The dictionary starts off with 256 entries, one for each possible character (single byte string). Every time a string not already in the dictionary is seen, a longer string consisting of that string appended with the single character following it in the text, is stored in the dictionary.
The output consists of integer indices into the dictionary. These initially are 9 bits each, and as the dictionary grows, can increase to up to 16 bits. A special symbol is reserved for "flush the dictionary" which takes the dictionary back to the original 256 entries, and 9 bit indices. This is useful if compressing a text which has variable characteristics, since a dictionary of early material is not of much use later in the text.
This use of variably increasing index sizes is one of Welch's contributions. Another was to specify an efficient data structure to store the dictionary.
Simple example of dictionary-based compression algorithm
In general, dictionary-based compression replaces phrases with tokens. If the number of bits in the token is less than the number of bits in the phrase, compression will occur. UNCOMPRESSED TEXT:
"I am stupid and because I am stupid, I can't even tell you that I am stupid."
COMPRESSED TEXT:
"$1 and because $1, I can't even tell you that $1. $1=[I am stupid]"

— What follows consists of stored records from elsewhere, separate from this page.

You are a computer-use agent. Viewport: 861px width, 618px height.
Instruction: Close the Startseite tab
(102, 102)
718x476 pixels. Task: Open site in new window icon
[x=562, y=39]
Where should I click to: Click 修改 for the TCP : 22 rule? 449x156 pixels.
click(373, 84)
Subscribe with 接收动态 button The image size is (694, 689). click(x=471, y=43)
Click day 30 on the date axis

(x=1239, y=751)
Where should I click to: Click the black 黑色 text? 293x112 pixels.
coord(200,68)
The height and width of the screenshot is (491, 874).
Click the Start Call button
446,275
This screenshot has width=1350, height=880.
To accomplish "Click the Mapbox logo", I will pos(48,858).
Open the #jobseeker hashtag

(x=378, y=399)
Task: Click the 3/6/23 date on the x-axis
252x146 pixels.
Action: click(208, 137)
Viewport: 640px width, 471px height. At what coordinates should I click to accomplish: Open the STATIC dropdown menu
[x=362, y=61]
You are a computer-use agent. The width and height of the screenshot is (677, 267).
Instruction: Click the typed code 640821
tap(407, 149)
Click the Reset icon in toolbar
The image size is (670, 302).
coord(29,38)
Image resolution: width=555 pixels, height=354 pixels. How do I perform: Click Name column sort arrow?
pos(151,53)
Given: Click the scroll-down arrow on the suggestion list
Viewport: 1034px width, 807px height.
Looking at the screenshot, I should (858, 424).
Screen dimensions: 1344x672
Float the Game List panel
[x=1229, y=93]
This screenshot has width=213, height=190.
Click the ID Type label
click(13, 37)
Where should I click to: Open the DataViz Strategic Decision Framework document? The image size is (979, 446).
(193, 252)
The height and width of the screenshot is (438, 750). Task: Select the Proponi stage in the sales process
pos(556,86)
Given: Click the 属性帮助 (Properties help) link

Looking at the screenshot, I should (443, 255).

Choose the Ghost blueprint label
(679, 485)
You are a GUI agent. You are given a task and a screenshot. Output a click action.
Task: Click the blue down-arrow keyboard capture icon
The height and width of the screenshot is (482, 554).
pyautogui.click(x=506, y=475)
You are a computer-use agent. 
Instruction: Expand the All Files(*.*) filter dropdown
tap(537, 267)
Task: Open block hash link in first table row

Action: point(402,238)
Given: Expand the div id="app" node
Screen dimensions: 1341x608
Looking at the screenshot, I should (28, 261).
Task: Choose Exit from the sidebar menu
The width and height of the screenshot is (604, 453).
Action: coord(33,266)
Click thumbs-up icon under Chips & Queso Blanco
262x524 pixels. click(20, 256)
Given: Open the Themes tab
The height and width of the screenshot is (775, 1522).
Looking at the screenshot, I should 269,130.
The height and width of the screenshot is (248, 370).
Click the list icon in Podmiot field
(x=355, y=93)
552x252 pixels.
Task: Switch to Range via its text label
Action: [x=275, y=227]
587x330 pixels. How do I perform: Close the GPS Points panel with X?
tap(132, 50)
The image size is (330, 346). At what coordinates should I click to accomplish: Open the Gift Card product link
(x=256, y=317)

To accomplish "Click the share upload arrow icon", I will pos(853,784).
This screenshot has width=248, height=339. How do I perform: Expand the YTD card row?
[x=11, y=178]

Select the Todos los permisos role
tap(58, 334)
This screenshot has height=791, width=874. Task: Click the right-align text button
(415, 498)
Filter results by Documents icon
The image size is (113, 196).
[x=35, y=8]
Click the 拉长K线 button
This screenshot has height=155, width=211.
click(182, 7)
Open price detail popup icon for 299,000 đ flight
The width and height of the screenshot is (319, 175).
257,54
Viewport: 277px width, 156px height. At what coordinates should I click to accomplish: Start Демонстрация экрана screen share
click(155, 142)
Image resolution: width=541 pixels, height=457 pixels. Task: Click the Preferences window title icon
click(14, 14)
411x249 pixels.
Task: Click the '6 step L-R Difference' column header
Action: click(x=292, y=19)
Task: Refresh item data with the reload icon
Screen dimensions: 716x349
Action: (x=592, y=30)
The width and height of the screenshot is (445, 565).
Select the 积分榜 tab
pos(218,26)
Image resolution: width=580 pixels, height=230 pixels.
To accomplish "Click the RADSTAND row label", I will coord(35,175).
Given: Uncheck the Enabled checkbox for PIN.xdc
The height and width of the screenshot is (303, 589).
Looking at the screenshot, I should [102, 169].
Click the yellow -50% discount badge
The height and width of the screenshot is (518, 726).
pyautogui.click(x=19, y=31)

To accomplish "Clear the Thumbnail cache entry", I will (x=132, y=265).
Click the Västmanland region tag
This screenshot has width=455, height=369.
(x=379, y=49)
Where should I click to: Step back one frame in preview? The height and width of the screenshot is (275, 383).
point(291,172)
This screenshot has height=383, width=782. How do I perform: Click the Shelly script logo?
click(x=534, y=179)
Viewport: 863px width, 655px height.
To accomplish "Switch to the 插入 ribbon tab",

This is far from efficient, but it illustrates the compression through phrase replacement.
Uses
The method became moderately widely used in the program "compress" which became a more or less standard utility in Unix systems circa 1986. (It has since disappeared from many for both legal and technical reasons.) Several other popular compression utilities also used the method, or closely related ones.
It became very widely used after it became part of the GIF image format in 1987. It may also (optionally) be used in TIFF-files.
LZW compression provided a better compression ratio, in most applications, than any well known method available up to that time. It became the first widely used general purpose data compression method on computers. On large English texts, it typically compressed to about half original size. Other kinds of data were also quite usefully compressed in many cases.
Patent issues
Various patents have been issued in the USA and other countries for LZW and similar algorithms. LZ78 was covered by Template:US patent by Lempel, Ziv, Cohn, and Eastman, assigned to Sperry Corporation, later Unisys Corporation, filed on August 10, 1981, and presumably now expired. Two US patents were issued for the LZW algorithm: Template:US patent by Victor S. Miller and Mark N. Wegman and assigned to IBM, originally filed on June 1, 1983, and Template:US patent by Welch, assigned to Sperry Corporation, later Unisys Corporation, filed on June 20, 1983.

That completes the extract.